*Activity*
Of all the entries below, only the lines from the one with "Image resolution: width=1149" up to and including the one with "The height and width of the screenshot is (1049, 1864)." are to be duplicated exactly.
==========
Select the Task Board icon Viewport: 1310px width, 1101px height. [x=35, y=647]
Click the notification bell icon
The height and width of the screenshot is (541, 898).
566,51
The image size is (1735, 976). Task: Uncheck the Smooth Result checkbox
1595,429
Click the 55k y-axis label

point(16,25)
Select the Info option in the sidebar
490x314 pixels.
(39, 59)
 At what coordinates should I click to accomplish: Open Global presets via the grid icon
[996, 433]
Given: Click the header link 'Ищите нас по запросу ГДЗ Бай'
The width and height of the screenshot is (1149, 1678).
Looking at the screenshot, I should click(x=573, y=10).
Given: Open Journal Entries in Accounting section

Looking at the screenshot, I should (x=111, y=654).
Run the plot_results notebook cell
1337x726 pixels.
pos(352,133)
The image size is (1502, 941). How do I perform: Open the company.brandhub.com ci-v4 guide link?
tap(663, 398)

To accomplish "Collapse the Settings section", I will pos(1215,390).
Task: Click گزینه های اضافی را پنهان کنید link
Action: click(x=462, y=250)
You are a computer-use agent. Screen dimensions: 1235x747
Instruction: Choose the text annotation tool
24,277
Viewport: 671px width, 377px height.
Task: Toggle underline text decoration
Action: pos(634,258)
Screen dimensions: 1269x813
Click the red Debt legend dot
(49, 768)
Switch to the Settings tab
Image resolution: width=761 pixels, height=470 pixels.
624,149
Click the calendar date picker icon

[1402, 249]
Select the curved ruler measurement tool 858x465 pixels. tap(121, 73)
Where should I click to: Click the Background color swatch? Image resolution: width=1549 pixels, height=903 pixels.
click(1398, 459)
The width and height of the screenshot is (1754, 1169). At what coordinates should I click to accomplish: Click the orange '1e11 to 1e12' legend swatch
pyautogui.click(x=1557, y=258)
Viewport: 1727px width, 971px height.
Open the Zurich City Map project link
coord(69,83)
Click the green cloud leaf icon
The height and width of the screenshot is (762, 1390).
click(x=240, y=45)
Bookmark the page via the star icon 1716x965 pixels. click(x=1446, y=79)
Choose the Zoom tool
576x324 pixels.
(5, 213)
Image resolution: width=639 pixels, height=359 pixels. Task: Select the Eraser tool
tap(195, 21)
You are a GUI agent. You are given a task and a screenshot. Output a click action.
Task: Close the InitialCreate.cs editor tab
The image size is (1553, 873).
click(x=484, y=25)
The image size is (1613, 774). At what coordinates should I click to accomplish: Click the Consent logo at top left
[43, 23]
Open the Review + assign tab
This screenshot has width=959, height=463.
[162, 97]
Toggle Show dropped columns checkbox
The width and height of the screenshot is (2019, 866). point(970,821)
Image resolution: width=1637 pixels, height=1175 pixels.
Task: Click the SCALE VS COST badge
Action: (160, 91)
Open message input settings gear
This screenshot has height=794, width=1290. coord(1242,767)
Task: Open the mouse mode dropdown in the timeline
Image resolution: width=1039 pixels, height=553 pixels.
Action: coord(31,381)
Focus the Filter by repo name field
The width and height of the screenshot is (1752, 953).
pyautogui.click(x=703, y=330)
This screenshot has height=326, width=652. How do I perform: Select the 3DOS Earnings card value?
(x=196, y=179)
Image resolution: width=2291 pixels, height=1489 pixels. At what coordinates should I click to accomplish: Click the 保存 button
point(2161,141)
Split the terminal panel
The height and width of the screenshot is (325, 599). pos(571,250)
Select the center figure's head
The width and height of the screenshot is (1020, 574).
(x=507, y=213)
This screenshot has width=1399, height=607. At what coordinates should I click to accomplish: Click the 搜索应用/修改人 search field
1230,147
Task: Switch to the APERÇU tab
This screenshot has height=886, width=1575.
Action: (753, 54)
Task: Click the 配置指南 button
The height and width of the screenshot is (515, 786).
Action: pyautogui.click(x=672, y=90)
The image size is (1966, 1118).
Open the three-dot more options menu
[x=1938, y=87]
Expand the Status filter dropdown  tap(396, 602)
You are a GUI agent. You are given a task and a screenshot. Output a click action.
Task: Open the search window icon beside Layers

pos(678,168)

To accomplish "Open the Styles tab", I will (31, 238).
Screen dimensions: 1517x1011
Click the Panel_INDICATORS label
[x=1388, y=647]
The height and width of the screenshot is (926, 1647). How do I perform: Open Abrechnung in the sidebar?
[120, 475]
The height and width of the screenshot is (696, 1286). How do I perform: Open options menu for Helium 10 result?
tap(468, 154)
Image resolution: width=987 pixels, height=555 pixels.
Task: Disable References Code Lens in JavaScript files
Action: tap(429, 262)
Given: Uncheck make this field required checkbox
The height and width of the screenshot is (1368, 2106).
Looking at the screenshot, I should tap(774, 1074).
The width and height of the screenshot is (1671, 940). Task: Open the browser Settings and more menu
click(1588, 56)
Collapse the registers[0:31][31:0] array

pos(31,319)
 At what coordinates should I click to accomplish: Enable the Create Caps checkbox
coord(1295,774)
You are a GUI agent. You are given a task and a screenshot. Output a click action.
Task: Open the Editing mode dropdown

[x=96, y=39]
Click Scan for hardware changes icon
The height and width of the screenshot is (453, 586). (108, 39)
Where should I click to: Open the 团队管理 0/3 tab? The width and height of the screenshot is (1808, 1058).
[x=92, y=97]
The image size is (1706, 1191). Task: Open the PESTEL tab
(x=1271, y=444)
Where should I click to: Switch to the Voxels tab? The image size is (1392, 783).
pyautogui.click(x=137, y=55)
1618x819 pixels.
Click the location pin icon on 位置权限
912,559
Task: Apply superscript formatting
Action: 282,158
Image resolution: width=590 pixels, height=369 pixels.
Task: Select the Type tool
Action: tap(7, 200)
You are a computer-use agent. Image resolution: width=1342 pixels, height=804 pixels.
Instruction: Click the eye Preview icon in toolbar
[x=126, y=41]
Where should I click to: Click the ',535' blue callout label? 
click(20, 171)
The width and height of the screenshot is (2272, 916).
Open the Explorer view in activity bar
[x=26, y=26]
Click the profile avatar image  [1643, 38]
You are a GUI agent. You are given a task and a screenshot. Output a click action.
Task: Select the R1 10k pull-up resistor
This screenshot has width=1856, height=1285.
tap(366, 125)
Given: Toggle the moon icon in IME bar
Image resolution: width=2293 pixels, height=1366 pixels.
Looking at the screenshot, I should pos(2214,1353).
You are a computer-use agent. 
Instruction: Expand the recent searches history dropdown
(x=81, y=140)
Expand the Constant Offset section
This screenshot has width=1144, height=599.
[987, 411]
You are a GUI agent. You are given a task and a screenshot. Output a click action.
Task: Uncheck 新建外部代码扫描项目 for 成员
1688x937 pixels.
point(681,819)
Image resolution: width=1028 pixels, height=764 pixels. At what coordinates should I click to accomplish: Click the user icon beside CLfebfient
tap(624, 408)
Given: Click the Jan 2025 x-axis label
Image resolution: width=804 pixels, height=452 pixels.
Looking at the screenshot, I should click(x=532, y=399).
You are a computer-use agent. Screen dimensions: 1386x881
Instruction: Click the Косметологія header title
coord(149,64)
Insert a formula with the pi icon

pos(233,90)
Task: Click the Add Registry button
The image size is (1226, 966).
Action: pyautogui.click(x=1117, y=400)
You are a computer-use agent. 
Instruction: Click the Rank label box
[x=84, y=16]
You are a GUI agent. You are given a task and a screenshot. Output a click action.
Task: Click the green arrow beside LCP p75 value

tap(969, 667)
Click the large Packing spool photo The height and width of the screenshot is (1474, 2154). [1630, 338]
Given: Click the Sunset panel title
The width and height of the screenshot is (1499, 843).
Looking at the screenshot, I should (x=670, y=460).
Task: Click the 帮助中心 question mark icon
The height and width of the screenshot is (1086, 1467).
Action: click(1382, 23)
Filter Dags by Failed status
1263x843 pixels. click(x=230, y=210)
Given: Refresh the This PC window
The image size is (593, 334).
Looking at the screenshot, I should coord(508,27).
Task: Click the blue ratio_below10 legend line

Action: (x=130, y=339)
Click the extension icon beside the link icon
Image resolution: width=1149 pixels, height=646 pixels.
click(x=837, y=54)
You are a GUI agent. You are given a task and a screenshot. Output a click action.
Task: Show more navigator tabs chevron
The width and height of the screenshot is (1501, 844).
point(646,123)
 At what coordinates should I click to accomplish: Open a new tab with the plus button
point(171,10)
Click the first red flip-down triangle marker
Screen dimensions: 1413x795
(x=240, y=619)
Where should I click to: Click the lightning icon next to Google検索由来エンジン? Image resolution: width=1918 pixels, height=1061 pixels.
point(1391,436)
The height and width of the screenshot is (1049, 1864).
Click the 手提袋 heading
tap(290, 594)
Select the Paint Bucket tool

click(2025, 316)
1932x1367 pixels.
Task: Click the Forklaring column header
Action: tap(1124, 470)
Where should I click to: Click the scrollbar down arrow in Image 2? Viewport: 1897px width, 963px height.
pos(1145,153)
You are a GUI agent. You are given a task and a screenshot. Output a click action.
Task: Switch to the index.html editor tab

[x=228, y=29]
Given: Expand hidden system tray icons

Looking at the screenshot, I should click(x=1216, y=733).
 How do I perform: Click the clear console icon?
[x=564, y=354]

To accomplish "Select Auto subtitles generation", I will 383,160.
==========
*Solution to this task*
Image resolution: width=1149 pixels, height=646 pixels.
click(x=837, y=54)
You are a GUI agent. You are given a task and a screenshot. Output a click action.
Task: Show more navigator tabs chevron
The width and height of the screenshot is (1501, 844).
point(646,123)
 At what coordinates should I click to accomplish: Open a new tab with the plus button
point(171,10)
Click the first red flip-down triangle marker
Screen dimensions: 1413x795
(x=240, y=619)
Where should I click to: Click the lightning icon next to Google検索由来エンジン? Image resolution: width=1918 pixels, height=1061 pixels.
point(1391,436)
The height and width of the screenshot is (1049, 1864).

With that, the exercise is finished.